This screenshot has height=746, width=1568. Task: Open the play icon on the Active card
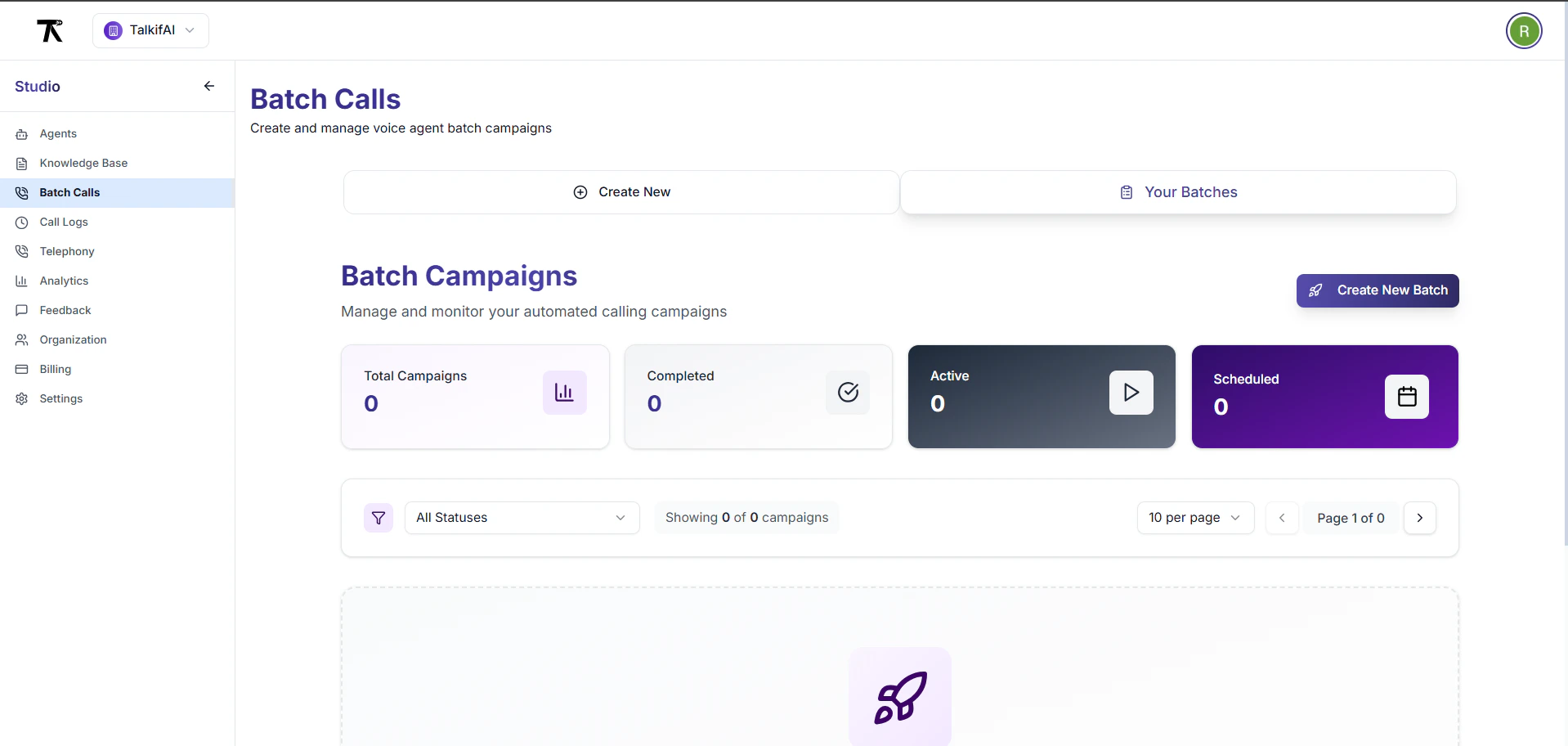tap(1131, 393)
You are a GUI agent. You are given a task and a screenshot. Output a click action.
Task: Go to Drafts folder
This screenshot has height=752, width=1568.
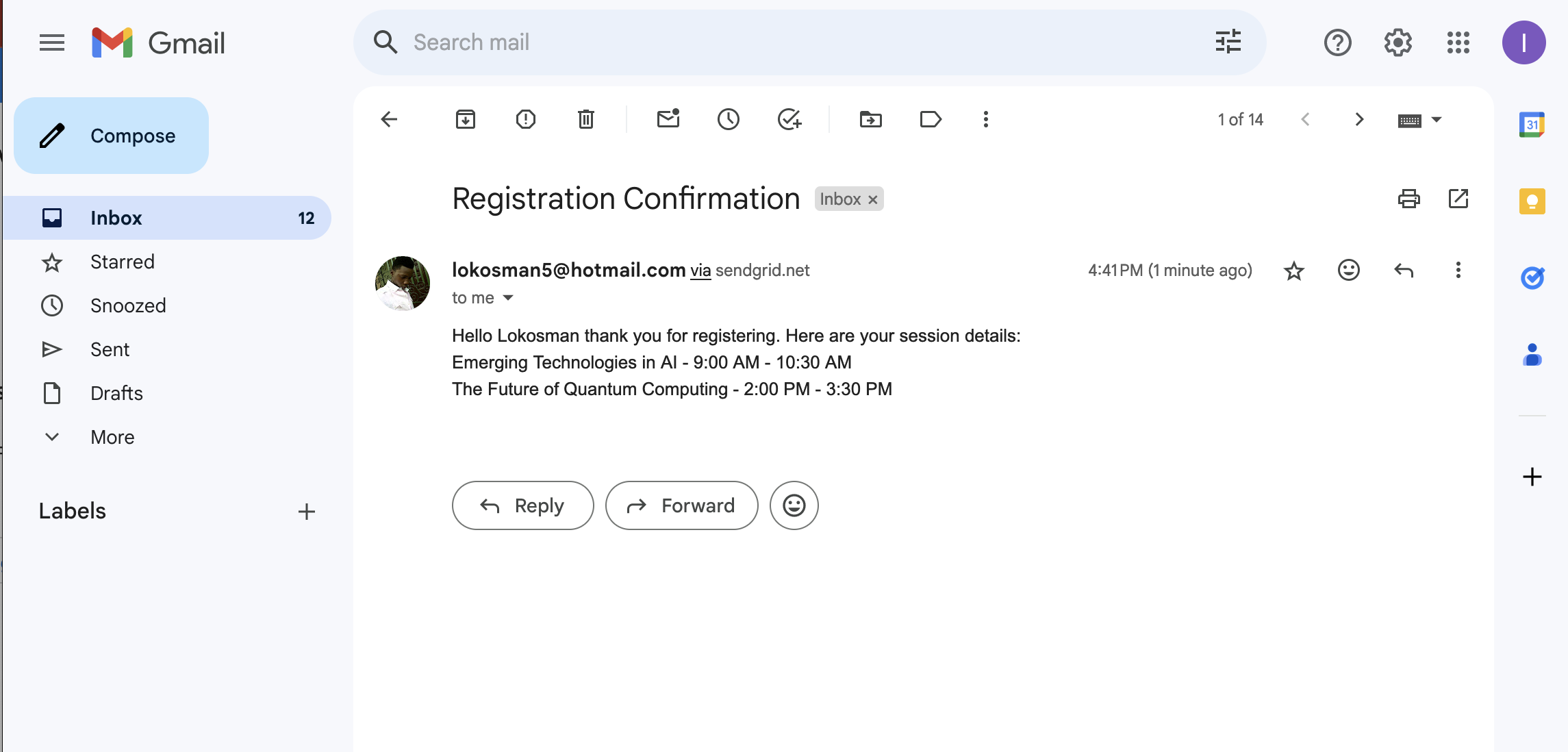[116, 393]
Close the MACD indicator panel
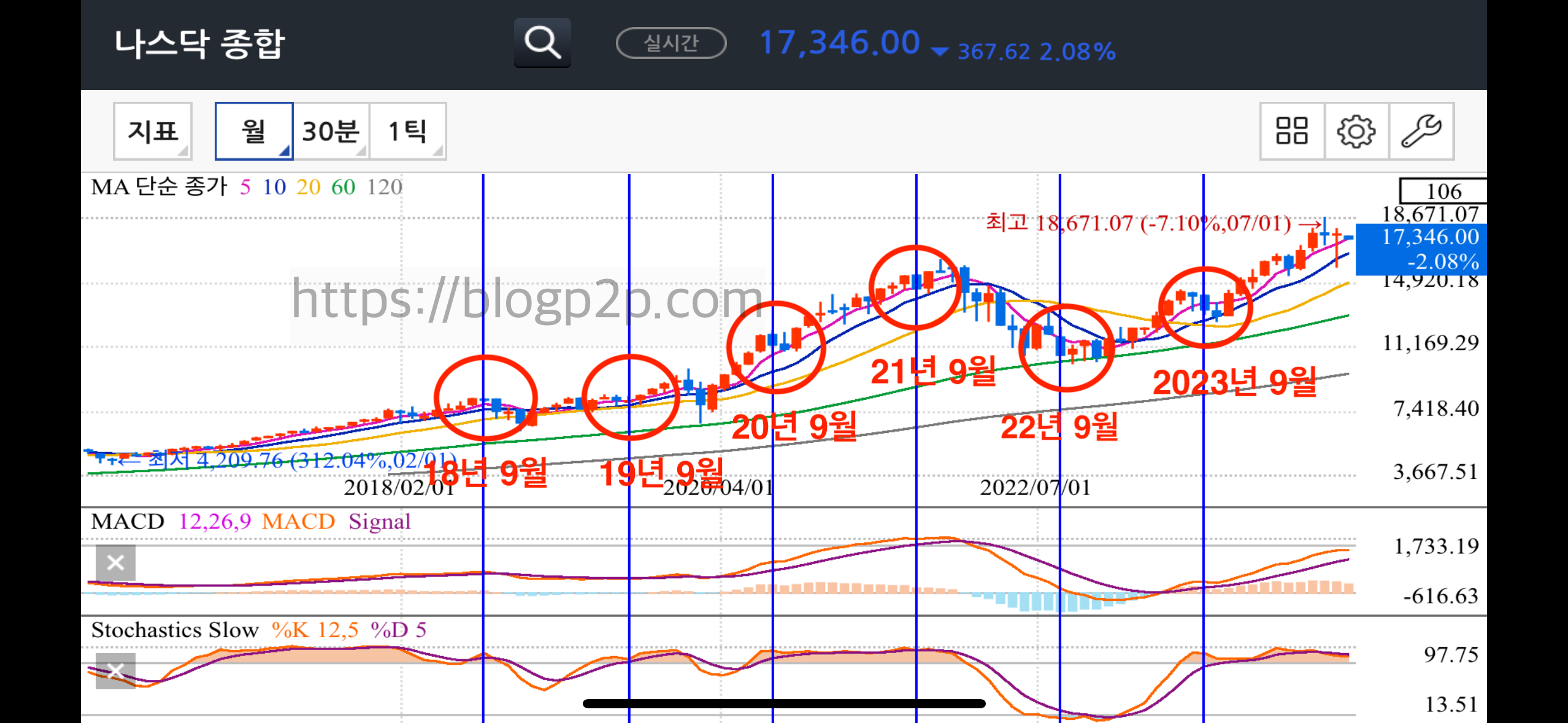This screenshot has height=723, width=1568. click(115, 562)
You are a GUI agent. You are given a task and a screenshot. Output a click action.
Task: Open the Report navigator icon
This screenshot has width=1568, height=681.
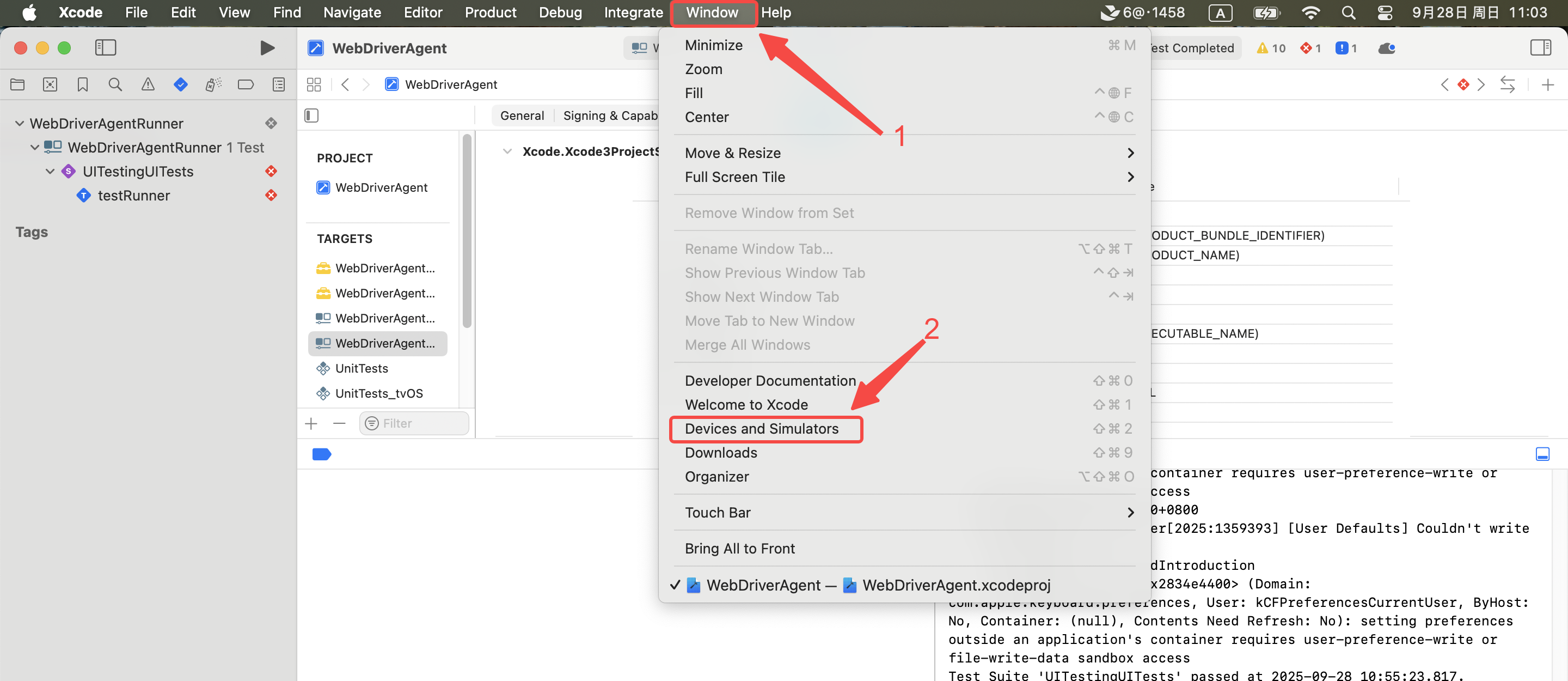click(x=278, y=84)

Work item — Give the entries above again word for word, without any pictures.

Response —
This screenshot has height=746, width=1568. Task: Open the play icon on the Active card
tap(1131, 393)
You are a GUI agent. You are given a task and a screenshot. Output a click action.
Task: Go to Drafts folder
This screenshot has height=752, width=1568.
[116, 393]
Close the MACD indicator panel
This screenshot has height=723, width=1568. click(115, 562)
You are a GUI agent. You are given a task and a screenshot. Output a click action.
Task: Open the Report navigator icon
This screenshot has width=1568, height=681.
click(x=278, y=84)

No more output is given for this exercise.